Testo estratto ->

Ci sono naturalmente dei limiti alla libertà d’azione di chi riveste la massima magistratura del paese: fintanto che il governo era in carica non si poteva interpretare più di tanto la qualità del sostegno che riceveva, né gli è consentito di esprimere ora valutazioni previe sul valore o sulla credibilità di questo o quel esponente parlamentare o politico. Ciò non significa però che a Mattarella manchino gli strumenti per verificare la solidità possibile di un governo, rapportando questo requisito con l’eccezionale gravità del momento che stiamo vivendo.

Lo strumento fondamentale è il programma sul quale far nascere il nuovo esecutivo. È il passaggio stretto, ma non eludibile, proprio perché è in quella sede che si darà prova di aver capito la portata della sfida che ci troviamo davanti. Ovvio che quanto si scriverà nel programma deve poi trovare gambe adatte a farlo camminare, cioè che questa volta la formazione della squadra di governo assume una portata diversa da quanto è accaduto in altri momenti per così dire ordinari della nostra storia.

Dati forniti ->
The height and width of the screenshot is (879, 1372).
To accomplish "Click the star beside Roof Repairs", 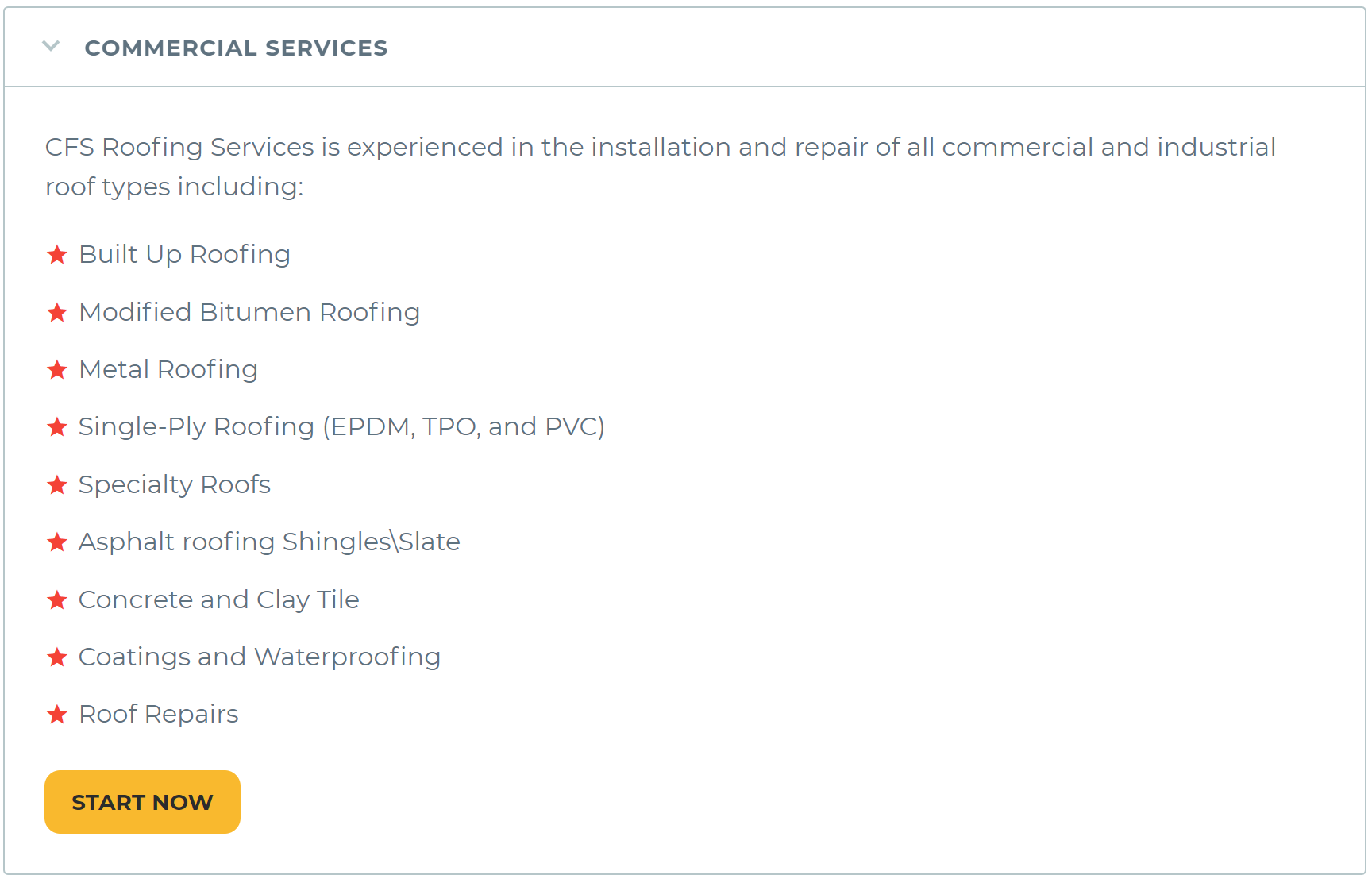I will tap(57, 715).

...

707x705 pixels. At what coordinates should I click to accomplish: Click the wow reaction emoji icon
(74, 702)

--

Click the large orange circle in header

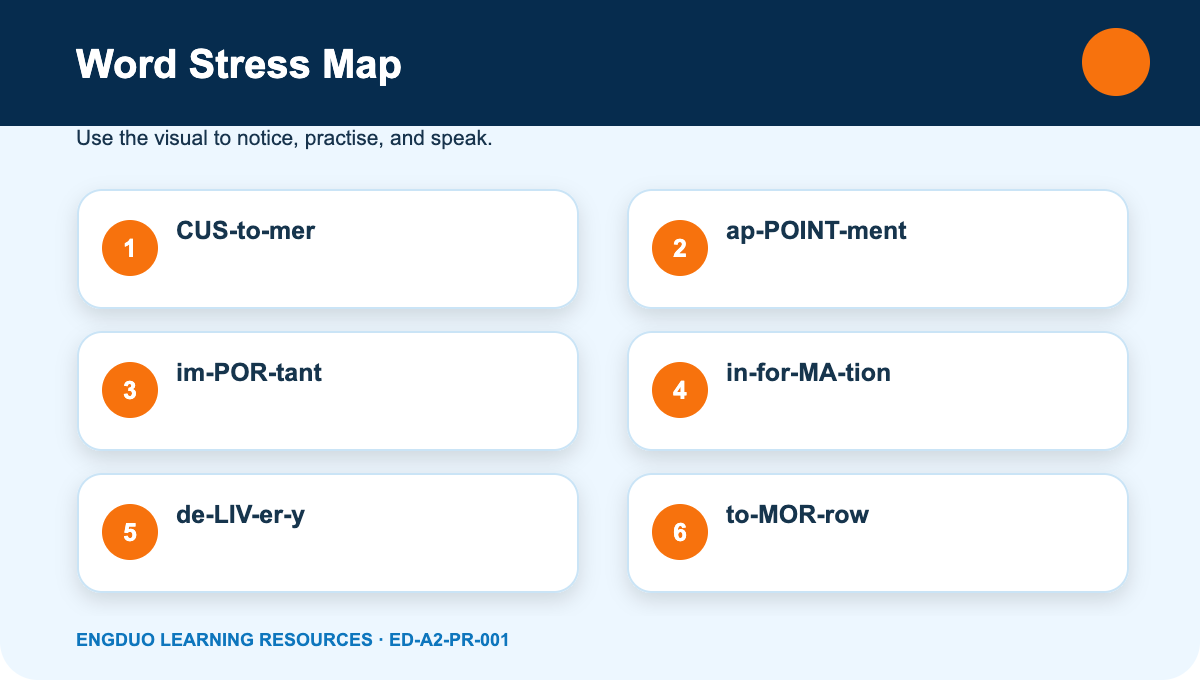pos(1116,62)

Esercizi da svolgere ->
1: Rispondi a queste domande sul testo estratto:
(a) Quale strumento il testo indica come fondamentale?
(b) Che cosa non è consentito esprimere ora a chi riveste la massima magistratura del paese?
(c) Che cosa assume questa volta una portata diversa rispetto ai momenti ordinari?
2: Secondo il testo estratto, perché il programma è un passaggio che non si può eludere?
3: Restituisci la parte del testo estratto compresa tra "Lo strumento fondamentale" e "della nostra storia.", estremi inclusi.

Soluzioni degli esercizi ->
1:
(a) Il programma sul quale far nascere il nuovo esecutivo.
(b) Valutazioni previe sul valore o sulla credibilità di questo o quel esponente parlamentare o politico.
(c) La formazione della squadra di governo.

2: Il programma non si può eludere perché è in quella sede che si darà prova di aver capito la portata della sfida che ci troviamo davanti.

3:
Lo strumento fondamentale è il programma sul quale far nascere il nuovo esecutivo. È il passaggio stretto, ma non eludibile, proprio perché è in quella sede che si darà prova di aver capito la portata della sfida che ci troviamo davanti. Ovvio che quanto si scriverà nel programma deve poi trovare gambe adatte a farlo camminare, cioè che questa volta la formazione della squadra di governo assume una portata diversa da quanto è accaduto in altri momenti per così dire ordinari della nostra storia.